Ici se place ce que j’ai écrit précédemment pour vous mettre bien au courant de l’histoire du colonel. Veuillez y porter toute votre attention, ou vous ne pourriez suivre le fil de cette aventure ; mettez de côté les préoccupations, quelles qu’elles soient, du dîner, des enfants, ou d’une nouvelle toilette. Voyez si vous pouvez oublier la politique, les chevaux, la bourse et vos discussions de club.

Ne prenez pas ma liberté en mauvaise part, il ne s’agit pour moi que de réveiller mes aimables lecteurs. Seigneur ! est-ce que je ne vous ai pas vu tenant un volume des auteurs les plus célèbres entre vos mains ? Est-ce que je ne sais pas combien votre attention est mobile quand il s’agit d’un livre et non d’une personne ?

J’ai parlé, en commençant ma narration, du père de milady, le vieux lord à la langue si longue et à la patience si courte. Il eut cinq enfants.

D’abord deux fils, puis longtemps après sa femme lui donna les trois jeunes ladies dont la naissance se suivait de fort près, d’aussi près que la nature le permet.

Ma maîtresse, comme je l’ai déjà dit, était la plus jeune, mais aussi celle qu’on trouvait la plus agréable des trois sœurs.

L’aîné des fils, Arthur, hérita du titre et des terres ; le second, l’honorable John, reçut d’un parent une belle fortune, et entra dans l’armée.

C’est, dit-on, un vilain oiseau que celui qui salit son nid. Je considère la noble famille des Herncastle comme mon nid : aussi je demande la permission de ne pas entrer dans trop de détails au sujet de l’honorable John.

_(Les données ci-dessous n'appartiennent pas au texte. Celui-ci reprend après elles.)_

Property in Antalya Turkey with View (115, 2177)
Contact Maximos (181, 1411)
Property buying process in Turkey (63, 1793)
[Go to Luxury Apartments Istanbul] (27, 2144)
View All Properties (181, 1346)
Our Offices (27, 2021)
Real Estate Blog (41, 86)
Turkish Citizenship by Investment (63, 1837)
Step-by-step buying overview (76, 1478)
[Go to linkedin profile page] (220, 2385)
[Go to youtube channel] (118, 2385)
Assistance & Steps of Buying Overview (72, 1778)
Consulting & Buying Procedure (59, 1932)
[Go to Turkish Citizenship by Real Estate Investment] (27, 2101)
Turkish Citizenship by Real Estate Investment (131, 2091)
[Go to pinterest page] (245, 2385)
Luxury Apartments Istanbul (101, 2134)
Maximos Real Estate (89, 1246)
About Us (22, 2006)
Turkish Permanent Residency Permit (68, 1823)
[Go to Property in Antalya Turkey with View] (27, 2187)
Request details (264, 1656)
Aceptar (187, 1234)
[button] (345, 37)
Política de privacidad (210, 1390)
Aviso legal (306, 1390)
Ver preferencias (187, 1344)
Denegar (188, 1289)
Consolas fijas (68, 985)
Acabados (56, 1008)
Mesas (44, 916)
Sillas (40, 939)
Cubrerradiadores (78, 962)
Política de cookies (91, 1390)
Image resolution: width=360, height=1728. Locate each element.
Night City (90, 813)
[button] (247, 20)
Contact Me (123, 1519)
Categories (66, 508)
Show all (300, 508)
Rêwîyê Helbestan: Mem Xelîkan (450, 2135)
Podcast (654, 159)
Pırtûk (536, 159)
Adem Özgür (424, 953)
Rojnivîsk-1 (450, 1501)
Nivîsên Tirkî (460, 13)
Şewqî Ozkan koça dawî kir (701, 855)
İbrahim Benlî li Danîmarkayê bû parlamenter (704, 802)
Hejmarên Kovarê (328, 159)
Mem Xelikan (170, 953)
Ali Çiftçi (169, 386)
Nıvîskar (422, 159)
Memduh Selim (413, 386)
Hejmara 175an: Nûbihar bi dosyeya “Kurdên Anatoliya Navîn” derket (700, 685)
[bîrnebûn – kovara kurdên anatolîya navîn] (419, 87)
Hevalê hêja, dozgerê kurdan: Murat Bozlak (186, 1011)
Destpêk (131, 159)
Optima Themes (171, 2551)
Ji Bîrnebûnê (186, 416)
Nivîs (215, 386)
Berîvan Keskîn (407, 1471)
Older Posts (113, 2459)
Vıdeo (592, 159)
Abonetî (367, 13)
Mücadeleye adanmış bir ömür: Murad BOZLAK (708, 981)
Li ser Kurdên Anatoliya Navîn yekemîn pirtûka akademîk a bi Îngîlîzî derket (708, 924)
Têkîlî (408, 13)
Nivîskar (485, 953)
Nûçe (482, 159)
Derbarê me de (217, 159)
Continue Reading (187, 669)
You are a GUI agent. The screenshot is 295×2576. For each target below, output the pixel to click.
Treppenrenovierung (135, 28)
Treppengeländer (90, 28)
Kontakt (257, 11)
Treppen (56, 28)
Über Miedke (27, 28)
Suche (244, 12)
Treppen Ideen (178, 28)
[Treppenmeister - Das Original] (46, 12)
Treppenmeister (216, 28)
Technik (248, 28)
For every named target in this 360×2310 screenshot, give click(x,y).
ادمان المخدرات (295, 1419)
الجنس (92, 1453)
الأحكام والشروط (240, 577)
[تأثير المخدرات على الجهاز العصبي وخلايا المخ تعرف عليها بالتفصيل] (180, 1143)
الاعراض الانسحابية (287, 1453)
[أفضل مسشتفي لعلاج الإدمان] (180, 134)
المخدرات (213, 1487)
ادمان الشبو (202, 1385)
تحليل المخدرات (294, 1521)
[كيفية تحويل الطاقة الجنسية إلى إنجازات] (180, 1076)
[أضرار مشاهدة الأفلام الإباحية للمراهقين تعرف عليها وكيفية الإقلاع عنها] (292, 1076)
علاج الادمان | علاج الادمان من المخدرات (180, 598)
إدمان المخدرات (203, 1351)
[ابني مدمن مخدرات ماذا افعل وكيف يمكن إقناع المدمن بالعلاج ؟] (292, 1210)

Il était, j’en ai la conviction, un des plus grands coquins qui aient existé, et je ne puis vraiment le juger autrement. Il débuta dans l’armée par entrer dans la garde ; il lui fallut quitter ce corps à vingt-deux ans, peu importe pour quel motif ! il suffira de savoir qu’on est fort sévère dans l’armée, et que cette rigidité ne put convenir à l’honorable John.